The abstract is included below and the full paper can be found at https://www.mdpi.com/2077-0383/14/4/1175.
Abstract
Background: Hospital-acquired pressure injuries (HAPIs) affect approximately 2.5 million patients annually in the United States, leading to increased morbidity and healthcare costs. Current rule-based screening tools, such as the Braden Scale, lack sensitivity, highlighting the need for improved risk prediction methods.

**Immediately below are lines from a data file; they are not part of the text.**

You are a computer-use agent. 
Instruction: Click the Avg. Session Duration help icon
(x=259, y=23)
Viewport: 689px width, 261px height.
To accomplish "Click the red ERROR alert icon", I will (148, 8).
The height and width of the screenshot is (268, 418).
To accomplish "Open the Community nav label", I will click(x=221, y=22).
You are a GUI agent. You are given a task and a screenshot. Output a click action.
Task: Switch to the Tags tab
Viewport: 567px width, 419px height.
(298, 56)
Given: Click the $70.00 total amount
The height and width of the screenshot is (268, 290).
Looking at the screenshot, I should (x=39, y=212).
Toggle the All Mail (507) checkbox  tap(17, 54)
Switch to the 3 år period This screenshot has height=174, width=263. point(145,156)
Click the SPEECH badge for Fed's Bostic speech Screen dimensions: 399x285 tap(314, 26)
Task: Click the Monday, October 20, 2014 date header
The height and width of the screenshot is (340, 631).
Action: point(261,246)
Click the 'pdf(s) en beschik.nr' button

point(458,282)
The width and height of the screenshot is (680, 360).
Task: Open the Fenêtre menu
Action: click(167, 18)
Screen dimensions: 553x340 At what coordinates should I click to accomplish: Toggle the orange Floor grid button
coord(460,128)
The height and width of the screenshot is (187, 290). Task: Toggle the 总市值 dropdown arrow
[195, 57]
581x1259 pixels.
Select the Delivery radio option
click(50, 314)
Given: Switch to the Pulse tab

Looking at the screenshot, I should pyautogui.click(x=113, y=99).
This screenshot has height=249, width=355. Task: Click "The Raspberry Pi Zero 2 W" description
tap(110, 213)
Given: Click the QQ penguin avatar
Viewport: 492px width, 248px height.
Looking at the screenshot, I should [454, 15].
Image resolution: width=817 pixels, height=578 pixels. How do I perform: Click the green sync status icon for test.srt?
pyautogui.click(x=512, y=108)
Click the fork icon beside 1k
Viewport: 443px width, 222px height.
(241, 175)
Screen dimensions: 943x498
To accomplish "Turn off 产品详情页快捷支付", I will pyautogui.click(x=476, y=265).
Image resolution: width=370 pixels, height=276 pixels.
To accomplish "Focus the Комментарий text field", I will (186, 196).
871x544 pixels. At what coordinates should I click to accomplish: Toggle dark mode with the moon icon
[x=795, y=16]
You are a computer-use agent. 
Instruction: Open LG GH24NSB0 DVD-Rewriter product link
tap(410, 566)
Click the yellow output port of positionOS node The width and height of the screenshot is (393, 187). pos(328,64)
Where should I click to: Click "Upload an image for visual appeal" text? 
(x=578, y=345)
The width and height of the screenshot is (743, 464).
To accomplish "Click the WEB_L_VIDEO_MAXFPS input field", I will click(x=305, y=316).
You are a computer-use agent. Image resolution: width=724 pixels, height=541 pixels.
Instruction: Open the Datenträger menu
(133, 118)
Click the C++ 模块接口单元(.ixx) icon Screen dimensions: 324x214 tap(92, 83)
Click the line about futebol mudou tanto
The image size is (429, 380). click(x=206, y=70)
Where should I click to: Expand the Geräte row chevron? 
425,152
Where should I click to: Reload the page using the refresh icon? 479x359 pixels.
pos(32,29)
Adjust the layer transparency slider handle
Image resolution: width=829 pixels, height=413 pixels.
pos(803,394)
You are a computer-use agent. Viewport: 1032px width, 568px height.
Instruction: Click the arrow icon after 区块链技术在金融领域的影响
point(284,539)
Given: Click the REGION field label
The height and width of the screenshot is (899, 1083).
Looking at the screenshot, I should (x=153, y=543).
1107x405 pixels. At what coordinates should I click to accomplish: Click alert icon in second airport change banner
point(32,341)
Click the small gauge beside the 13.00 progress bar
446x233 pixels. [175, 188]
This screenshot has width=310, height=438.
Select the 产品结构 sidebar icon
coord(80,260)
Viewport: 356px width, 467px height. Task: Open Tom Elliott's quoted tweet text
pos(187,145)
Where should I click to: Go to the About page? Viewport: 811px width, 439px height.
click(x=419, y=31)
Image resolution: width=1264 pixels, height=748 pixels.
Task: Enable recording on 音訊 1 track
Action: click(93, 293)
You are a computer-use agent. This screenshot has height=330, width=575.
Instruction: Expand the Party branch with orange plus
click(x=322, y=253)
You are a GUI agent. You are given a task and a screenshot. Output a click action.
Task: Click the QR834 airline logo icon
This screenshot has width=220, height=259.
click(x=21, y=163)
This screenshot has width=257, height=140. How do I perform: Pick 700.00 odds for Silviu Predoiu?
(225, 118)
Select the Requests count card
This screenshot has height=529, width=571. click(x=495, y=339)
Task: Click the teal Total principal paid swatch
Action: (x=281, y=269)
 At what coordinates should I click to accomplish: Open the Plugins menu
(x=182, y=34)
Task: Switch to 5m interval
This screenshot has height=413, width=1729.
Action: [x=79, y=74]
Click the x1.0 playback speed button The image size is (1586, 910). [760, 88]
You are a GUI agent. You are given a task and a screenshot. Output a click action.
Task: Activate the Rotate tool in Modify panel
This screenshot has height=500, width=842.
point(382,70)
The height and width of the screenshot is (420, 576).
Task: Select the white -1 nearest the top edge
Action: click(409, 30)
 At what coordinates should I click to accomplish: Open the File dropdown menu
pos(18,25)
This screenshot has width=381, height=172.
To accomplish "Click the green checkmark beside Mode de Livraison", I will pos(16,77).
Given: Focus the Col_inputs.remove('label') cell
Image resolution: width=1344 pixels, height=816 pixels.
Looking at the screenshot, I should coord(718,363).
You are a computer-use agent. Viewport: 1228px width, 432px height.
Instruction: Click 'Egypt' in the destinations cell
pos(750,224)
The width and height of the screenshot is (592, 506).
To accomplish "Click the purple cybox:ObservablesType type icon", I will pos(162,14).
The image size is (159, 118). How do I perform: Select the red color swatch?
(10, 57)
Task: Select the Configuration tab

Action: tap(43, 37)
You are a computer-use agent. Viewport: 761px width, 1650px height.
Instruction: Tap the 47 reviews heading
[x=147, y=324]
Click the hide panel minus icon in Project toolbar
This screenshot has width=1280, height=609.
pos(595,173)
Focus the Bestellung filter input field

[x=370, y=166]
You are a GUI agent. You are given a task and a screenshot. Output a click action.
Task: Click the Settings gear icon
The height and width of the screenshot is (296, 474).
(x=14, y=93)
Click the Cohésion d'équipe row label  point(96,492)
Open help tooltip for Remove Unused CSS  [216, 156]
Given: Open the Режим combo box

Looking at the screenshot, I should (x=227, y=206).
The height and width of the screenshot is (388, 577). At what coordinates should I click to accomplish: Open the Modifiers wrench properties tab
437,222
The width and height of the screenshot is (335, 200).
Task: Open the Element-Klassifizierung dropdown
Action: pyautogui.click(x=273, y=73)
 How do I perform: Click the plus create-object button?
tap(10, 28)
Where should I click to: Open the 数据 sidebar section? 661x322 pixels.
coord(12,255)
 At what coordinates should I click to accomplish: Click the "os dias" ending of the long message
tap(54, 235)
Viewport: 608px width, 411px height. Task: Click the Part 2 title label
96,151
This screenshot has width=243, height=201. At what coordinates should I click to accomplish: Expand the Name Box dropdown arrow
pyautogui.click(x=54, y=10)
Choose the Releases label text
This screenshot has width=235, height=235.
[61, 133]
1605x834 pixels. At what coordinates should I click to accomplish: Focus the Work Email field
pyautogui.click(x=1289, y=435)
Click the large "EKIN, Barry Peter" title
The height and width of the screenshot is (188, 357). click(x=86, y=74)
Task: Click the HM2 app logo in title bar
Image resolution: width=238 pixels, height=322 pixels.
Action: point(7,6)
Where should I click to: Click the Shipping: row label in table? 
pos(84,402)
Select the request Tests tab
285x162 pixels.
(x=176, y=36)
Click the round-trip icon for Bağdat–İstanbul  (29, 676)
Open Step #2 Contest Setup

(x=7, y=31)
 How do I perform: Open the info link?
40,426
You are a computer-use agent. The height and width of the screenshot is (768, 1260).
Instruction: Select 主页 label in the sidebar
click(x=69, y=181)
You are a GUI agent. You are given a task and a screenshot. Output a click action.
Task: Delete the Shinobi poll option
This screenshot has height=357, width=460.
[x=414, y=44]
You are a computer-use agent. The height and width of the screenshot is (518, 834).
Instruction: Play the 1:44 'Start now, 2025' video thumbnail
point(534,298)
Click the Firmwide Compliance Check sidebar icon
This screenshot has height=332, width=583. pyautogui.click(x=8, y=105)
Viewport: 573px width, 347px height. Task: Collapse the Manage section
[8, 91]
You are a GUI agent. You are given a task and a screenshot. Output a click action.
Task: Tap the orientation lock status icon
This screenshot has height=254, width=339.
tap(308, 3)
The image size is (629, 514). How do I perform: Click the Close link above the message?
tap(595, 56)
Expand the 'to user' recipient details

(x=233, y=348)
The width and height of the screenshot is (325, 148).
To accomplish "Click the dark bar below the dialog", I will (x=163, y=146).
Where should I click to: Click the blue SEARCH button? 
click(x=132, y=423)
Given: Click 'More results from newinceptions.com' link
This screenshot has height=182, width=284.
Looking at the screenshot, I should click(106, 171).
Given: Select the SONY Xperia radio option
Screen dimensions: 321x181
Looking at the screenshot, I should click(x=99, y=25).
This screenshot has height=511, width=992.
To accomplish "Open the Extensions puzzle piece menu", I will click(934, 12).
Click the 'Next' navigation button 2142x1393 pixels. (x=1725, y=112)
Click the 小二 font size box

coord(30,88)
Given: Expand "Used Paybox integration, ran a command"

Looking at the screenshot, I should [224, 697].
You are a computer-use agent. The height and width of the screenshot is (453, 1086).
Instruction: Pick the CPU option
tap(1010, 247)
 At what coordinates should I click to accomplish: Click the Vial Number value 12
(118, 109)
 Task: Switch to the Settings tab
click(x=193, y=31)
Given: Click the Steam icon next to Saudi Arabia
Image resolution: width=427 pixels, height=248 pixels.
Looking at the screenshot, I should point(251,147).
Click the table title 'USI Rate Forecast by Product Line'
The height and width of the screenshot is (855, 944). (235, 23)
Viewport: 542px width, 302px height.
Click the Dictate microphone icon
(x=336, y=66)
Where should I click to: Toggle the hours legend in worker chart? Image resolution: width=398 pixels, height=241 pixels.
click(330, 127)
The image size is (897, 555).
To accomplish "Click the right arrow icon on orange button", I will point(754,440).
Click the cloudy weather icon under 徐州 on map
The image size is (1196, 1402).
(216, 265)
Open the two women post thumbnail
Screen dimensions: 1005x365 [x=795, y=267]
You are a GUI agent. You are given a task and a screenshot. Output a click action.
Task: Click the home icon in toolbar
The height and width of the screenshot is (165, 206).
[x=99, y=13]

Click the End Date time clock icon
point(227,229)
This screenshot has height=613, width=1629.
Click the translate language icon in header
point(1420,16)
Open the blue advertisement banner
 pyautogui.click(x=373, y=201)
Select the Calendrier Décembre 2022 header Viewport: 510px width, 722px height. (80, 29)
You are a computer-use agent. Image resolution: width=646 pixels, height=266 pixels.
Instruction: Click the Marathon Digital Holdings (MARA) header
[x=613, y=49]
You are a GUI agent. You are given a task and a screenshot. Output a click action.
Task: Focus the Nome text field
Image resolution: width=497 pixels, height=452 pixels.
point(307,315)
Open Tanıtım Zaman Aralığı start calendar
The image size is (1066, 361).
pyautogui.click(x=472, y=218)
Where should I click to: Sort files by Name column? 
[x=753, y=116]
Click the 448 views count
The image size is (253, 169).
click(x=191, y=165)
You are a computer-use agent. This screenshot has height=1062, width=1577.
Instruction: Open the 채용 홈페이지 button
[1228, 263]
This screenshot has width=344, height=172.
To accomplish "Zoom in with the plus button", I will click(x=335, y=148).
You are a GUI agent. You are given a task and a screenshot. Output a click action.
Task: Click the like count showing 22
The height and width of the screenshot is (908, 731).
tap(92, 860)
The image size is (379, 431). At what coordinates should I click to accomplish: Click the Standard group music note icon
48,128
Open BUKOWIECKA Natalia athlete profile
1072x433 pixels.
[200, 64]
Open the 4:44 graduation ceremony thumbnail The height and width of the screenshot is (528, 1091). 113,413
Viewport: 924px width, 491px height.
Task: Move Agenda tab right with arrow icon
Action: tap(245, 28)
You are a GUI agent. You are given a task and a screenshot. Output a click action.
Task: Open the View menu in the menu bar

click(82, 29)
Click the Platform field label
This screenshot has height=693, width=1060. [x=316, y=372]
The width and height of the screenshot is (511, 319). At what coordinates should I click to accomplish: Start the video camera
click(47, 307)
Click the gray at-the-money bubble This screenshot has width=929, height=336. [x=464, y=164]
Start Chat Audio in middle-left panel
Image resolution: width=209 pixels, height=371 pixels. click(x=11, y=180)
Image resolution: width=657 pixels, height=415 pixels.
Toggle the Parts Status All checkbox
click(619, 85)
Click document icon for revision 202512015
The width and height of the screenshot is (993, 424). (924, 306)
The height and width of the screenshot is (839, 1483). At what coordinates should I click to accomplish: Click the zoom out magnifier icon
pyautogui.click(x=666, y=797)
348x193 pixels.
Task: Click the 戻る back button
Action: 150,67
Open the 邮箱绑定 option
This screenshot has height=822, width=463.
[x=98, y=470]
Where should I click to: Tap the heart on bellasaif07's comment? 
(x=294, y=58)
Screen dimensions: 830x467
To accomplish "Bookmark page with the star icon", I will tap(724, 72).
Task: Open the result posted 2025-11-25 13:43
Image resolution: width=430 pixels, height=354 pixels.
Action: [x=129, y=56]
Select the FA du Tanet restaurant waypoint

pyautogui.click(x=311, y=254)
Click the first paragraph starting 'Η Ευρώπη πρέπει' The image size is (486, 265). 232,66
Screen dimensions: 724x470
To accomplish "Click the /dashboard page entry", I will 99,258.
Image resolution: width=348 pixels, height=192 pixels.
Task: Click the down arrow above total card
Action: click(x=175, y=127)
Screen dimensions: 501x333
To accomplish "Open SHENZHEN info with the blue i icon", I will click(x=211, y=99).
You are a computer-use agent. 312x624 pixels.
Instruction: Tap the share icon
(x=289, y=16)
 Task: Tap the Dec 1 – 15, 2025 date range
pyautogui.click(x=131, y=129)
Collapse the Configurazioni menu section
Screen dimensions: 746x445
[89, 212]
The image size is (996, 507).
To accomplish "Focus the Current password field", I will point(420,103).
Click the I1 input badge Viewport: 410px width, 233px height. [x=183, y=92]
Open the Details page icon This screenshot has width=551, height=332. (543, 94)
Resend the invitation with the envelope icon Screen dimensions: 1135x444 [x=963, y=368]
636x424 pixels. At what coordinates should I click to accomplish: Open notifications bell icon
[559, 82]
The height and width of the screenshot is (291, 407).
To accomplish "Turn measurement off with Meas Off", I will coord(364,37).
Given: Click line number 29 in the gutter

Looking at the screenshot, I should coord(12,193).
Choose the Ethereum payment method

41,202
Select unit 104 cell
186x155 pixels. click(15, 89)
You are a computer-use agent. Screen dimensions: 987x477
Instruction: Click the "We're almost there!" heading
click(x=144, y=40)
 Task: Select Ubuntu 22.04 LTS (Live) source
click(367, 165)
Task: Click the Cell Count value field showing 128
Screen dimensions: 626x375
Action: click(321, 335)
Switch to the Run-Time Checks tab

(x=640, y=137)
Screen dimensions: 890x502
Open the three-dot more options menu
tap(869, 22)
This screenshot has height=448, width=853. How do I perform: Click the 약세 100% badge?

Methods: We developed and externally validated a machine learning model to predict HAPI risk using longitudinal electronic medical record (EMR) data. This study included adult inpatients (2018–2023) across five hospitals within a large health system. An automated pipeline was built for EMR data curation, labeling, and integration. The model employed XGBoost with recursive feature elimination to identify 35 optimal clinical variables and utilized time-series analysis for dynamic risk prediction. Results: Internal validation and multi-center external validation on 5510 hospitalizations demonstrated AUROC values of 0.83–0.85. The model outperformed the Braden Scale in sensitivity and F1-score and showed superior performance compared to previous predictive models. Conclusions: This is the first externally validated, cross-institutional HAPI prediction model using longitudinal EMR data and automated pipelines. The model demonstrates strong generalizability, scalability, and real-time applicability, offering a novel bioengineering approach to improve HAPI prevention, patient care, and clinical operations.